Why I Like the Trail Behind My House House Better Than the Internet
May 16, 2013 § 1 Comment
Last week my partner and I relocated from New York City to Spokane, and have spent the last few days slowly unpacking and eating as much fresh produce as possible. Moving is always stressful, but in this case the transition has been fairly painless, largely due to how glad we were to leave pee-smelling, crowded-ass New York. I don’t care what logistical hoops we might need to jump through; where we are is so much easier and so much prettier than where we were. I’m happy just to be here.
The best part of being back (my parents have lived in Spokane since 2007) is the trail behind our house, which for several miles runs parallel to the Spokane River — see above. The trail has been my Spokane running go-to for years, and this time around has significantly cut into my time on the internet. Not just because being on the trail means not being in front of a computer, although of course there’s that, but because being on the trail has impacted the way I think and feel about the internet.
Specifically, it makes me less patient with the dizzying turnover of inconsequential content that undergirds the click-based web economy. The things people are screaming at each other about today are seamlessly replaced with whatever thing they’ll be screaming at each other about tomorrow, which will promptly be forgotten once Gawker posts whatever snarky thing about the next socio-cultural indignity, for example the latest episode of HBO’s Girls. Everyone will start screaming again, and Twitter will light up with jokes that are both mean and not funny, and the whole process will almost immediately begin repeating itself. I’m tired of watching people scream at each other over nothing, and am tired of getting worked into a lather over things I know full well will be forgotten by the morning. I’m tired of impermanence, I guess you could say, which is why I like the trail and river so much.

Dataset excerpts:
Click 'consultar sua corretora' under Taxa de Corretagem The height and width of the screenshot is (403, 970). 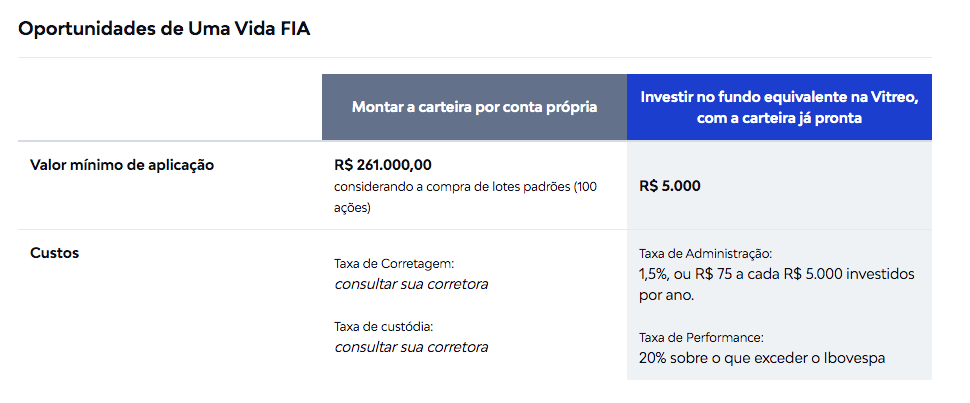[411, 284]
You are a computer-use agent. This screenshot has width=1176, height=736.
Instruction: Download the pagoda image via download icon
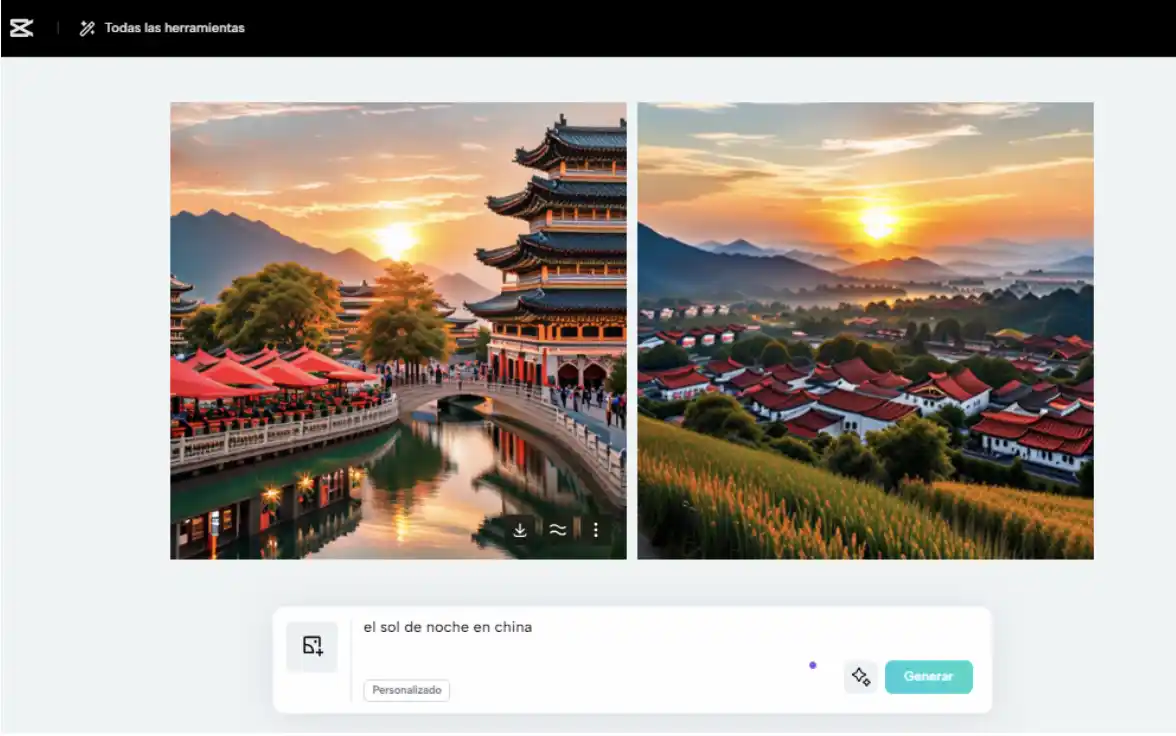click(520, 530)
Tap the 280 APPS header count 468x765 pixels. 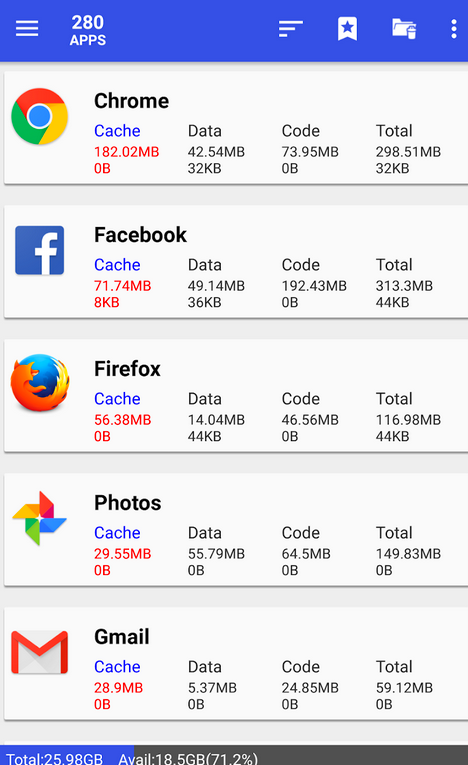tap(88, 30)
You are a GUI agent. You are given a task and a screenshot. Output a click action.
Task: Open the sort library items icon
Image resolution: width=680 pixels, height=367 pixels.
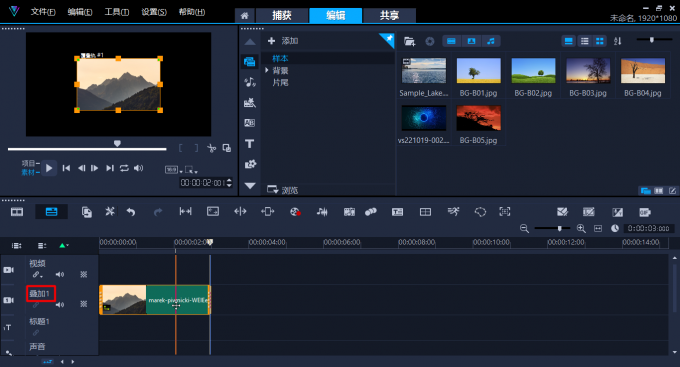(618, 41)
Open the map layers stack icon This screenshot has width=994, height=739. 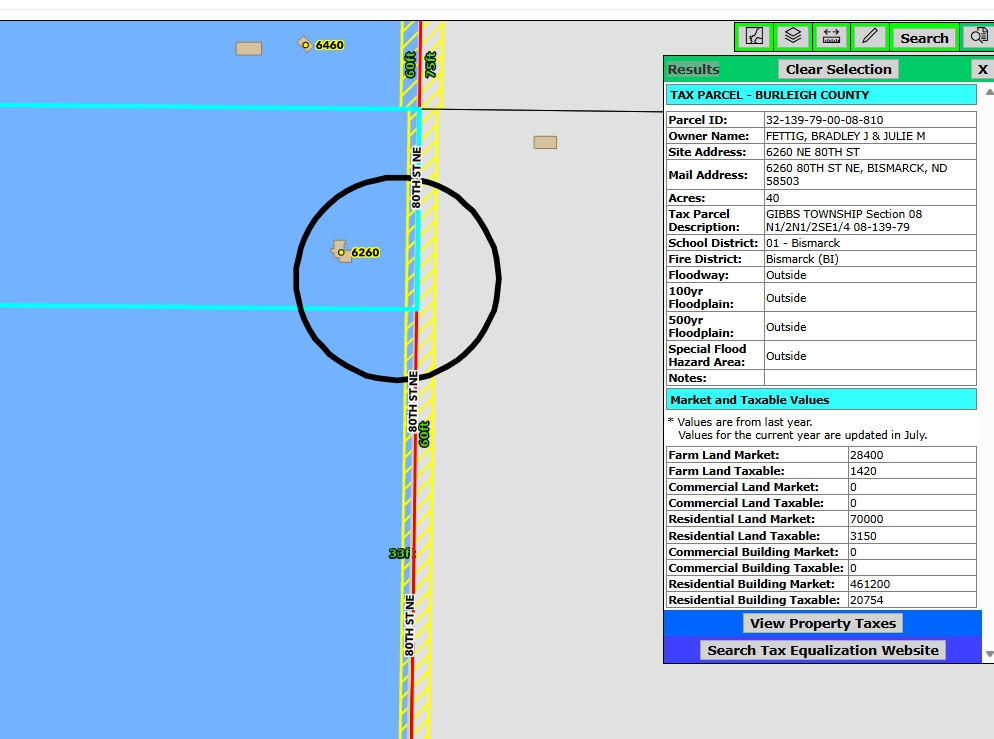click(793, 37)
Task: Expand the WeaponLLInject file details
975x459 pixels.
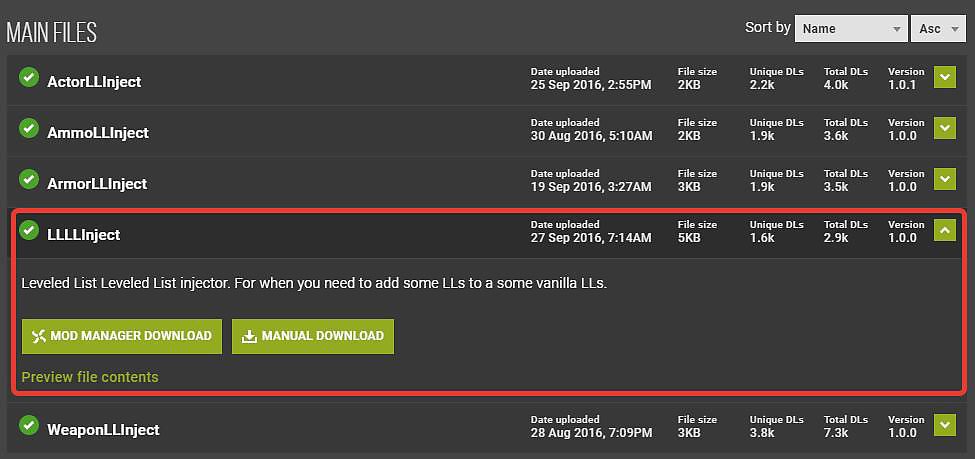Action: (945, 426)
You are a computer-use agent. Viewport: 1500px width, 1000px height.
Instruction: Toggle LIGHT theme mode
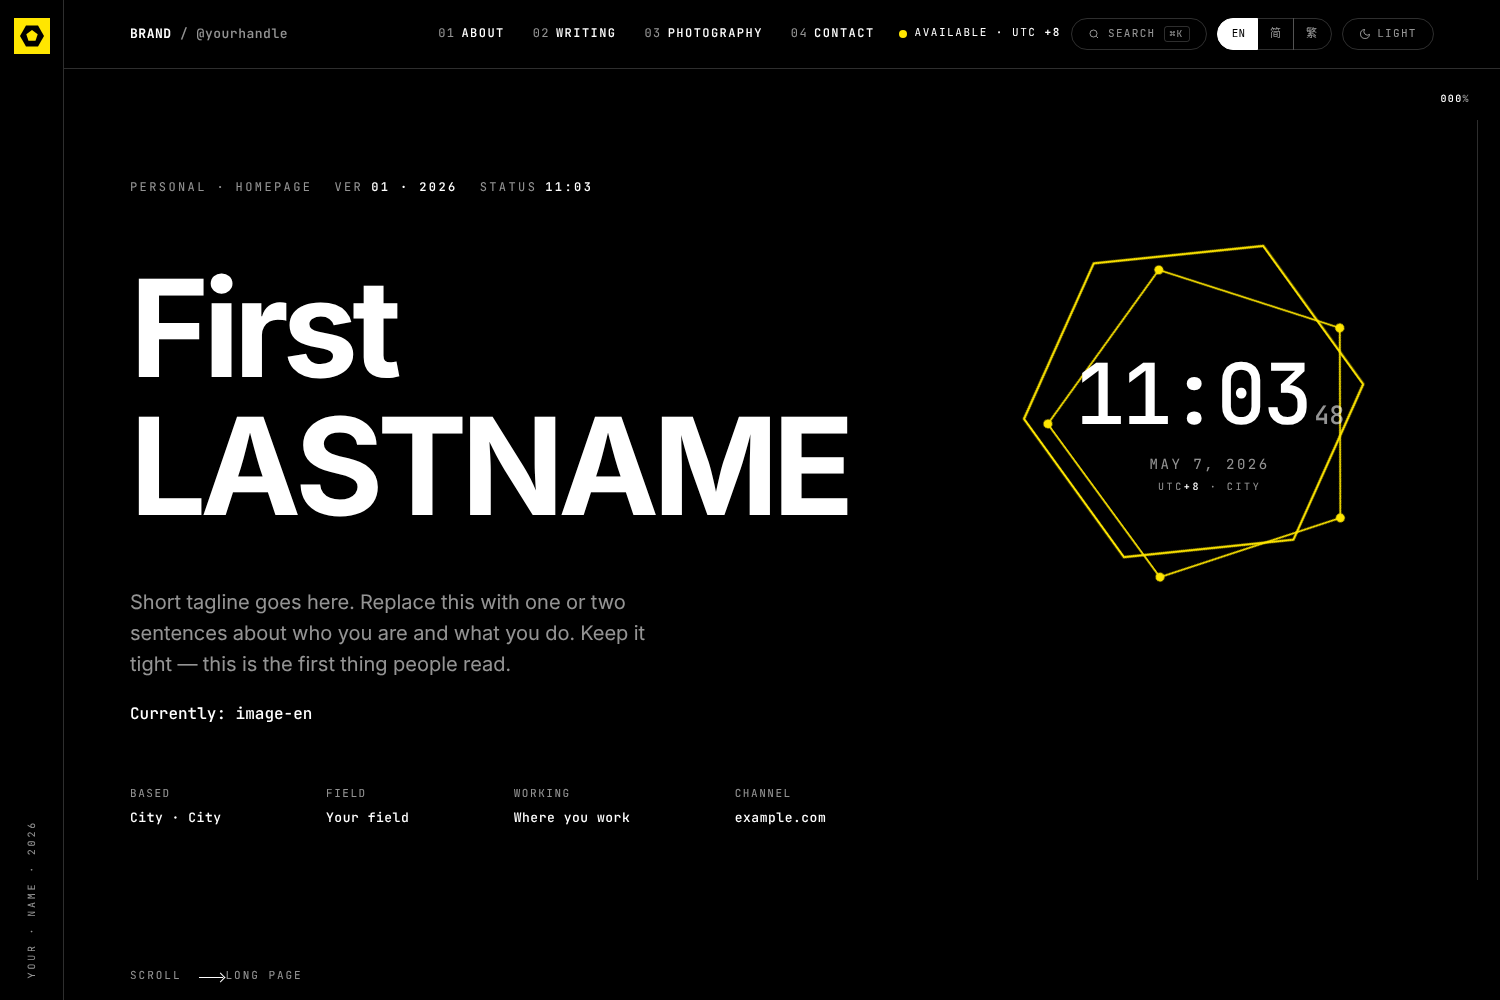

TASKS AND EXERCISES:
(a) Extract the passage of the post about the Spokane trail, starting with "The best part" and going on through "about the internet.".
(b) Extend the post about the Spokane trail, picking up right after its final sentence.
The material is not needed for any of the work.

ANSWERS FOR THIS EXERCISE:
(a)
The best part of being back (my parents have lived in Spokane since 2007) is the trail behind our house, which for several miles runs parallel to the Spokane River — see above. The trail has been my Spokane running go-to for years, and this time around has significantly cut into my time on the internet. Not just because being on the trail means not being in front of a computer, although of course there’s that, but because being on the trail has impacted the way I think and feel about the internet.

(b)
Obviously, trails and rivers undergo constant change — rain and ice erodes the soil, animals burrow holes and croak in the underbrush, the leaves go from green to yellow to gone to green, and all that. But I can come back after a year and still know where to go for a run, still know where the poison oak grows, still know where to watch my step. Maybe I’m just getting old, maybe I’ve spent too much time online these last few years and have simply reached my limit. Whatever the reason(s), I have drawn a surprising amount of comfort from knowing what to expect, which has resulted in sudden and pointed disinterest in who’s mad at what on the internet. It’s possible that this feeling will pass (minds are strange machines), but it’s also possible that it won’t. Either way, I’ll be outside.